**Exercise material:**
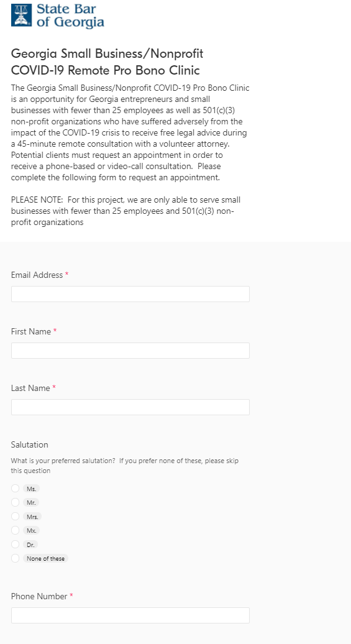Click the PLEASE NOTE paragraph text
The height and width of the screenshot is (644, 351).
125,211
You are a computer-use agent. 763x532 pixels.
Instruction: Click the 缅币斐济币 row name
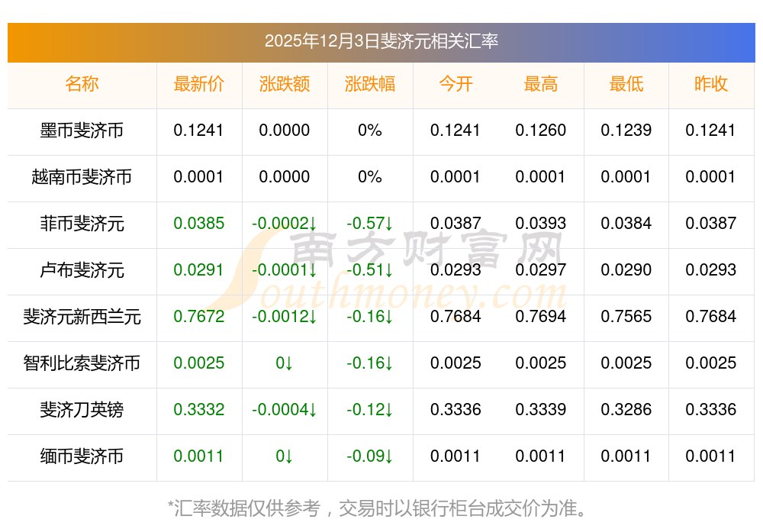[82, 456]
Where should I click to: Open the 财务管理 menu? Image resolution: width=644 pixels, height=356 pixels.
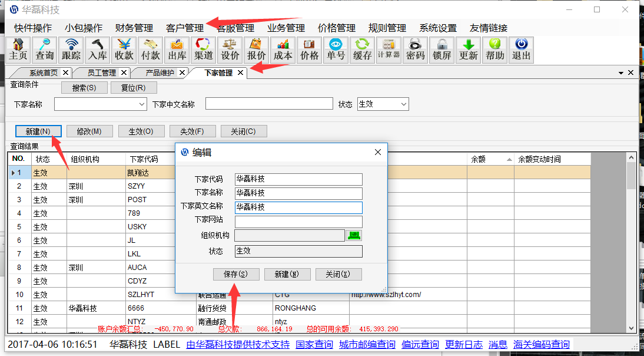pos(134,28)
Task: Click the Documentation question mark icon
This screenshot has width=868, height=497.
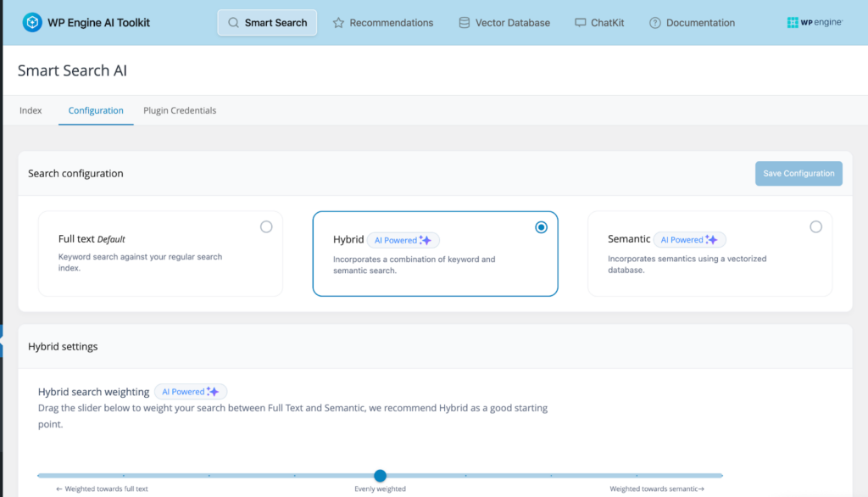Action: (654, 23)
==
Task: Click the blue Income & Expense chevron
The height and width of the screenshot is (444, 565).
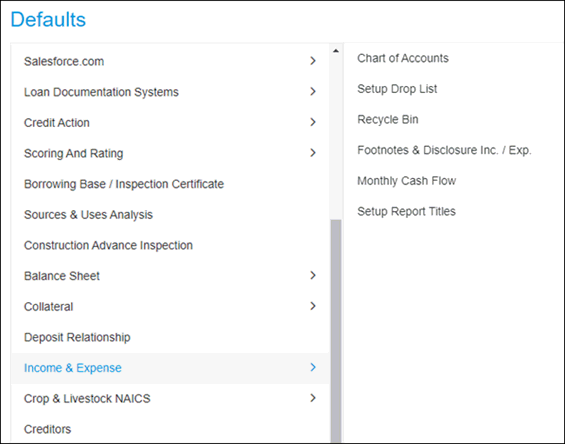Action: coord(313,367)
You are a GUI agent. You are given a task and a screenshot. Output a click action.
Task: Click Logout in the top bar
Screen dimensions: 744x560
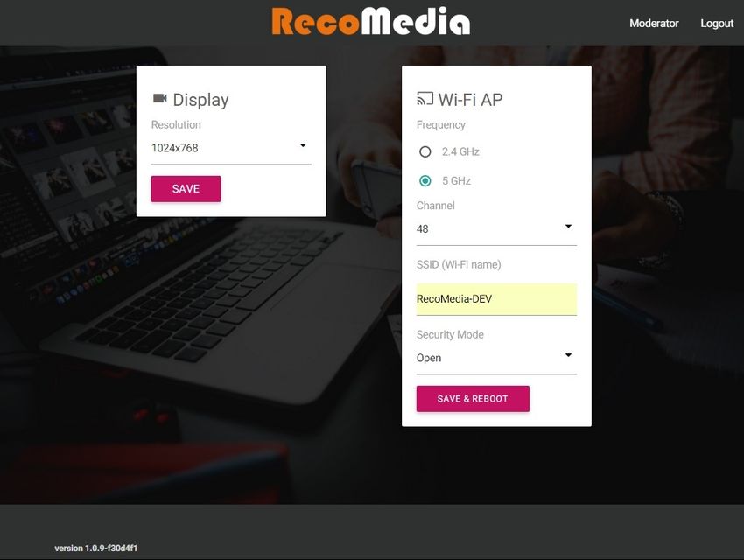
==
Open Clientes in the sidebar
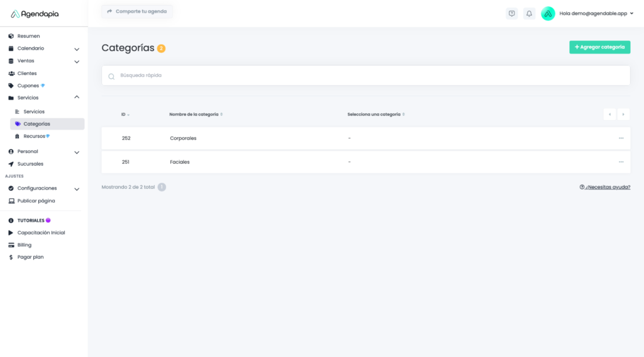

**Task description:**
Above are the records; return the lines in them from the one with "The height and width of the screenshot is (444, 565)." to the one with "Screen dimensions: 744x560", inclusive, exactly and without images.

**The completed task:**
The height and width of the screenshot is (444, 565).
Action: coord(313,367)
You are a GUI agent. You are given a task and a screenshot. Output a click action.
Task: Click Logout in the top bar
Screen dimensions: 744x560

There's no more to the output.